Elementals - A. S. Byatt [42]
There was another, growing reason for the sickness against which she threw all her forces. When she understood this, she had a moment of despair and wrote to Hugh, begging him to reconsider his decision. I am not well, she wrote, and the days, as you knew they would be, are long and hot, and I am driven by necessity to languish in inactivity in the dark. I believe I am with child, dear Hugh, and am afraid, in this strange place amongst these strange people, however kind and loving they are. I need your cool head, your wisdom; I need our conversations about history and science. I am not unhappy, but I am not well, and I need your counsel, your familiar voice, your good sense. You foresaw that it would be hard – the heat, I mean, the merciless sun, and the confinement which is my only alternative. Could you, best of friends, at least come on a visit?

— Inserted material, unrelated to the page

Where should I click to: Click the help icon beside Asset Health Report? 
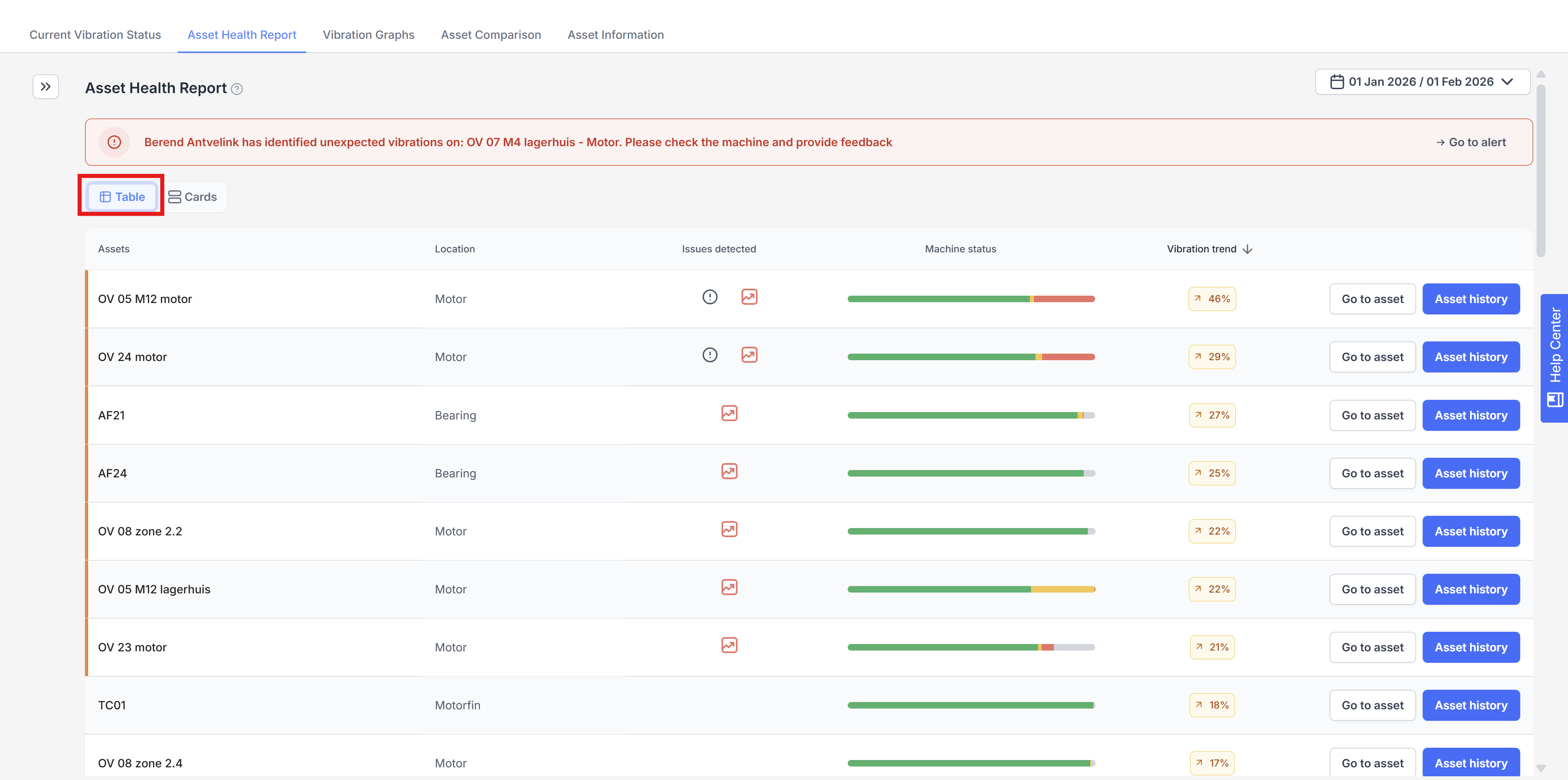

She despatched this letter, along with her regular letter to her parents, and almost at once regretted it, at least partly. It was a sign of weakness, an appeal for help she should not need. It was as though, by writing down her moment of weakness and discontent, she had made it into a thing, unavoidable. She felt herself becoming weaker and fought against a more and more powerful demon of discontent. Sasan was making her a series of delicate latticino vases. The first was pencil-slender, and took one rose. It was white. The next was cloudy, tinged with pink, and curved slightly outwards. The third was pinker and rounder, the fourth blushed rosy and had a fine blown bowl beneath its narrow neck. When the series of nine was completed, cherry-pink, rose-red, clear-red, deep crimson and almost black with a fiery heart, he arranged them on the table in front of her, and she saw that they were women, each more proudly swollen, with delicate white arms. She smiled, and kissed him, and ignored the fiery choking in her throat.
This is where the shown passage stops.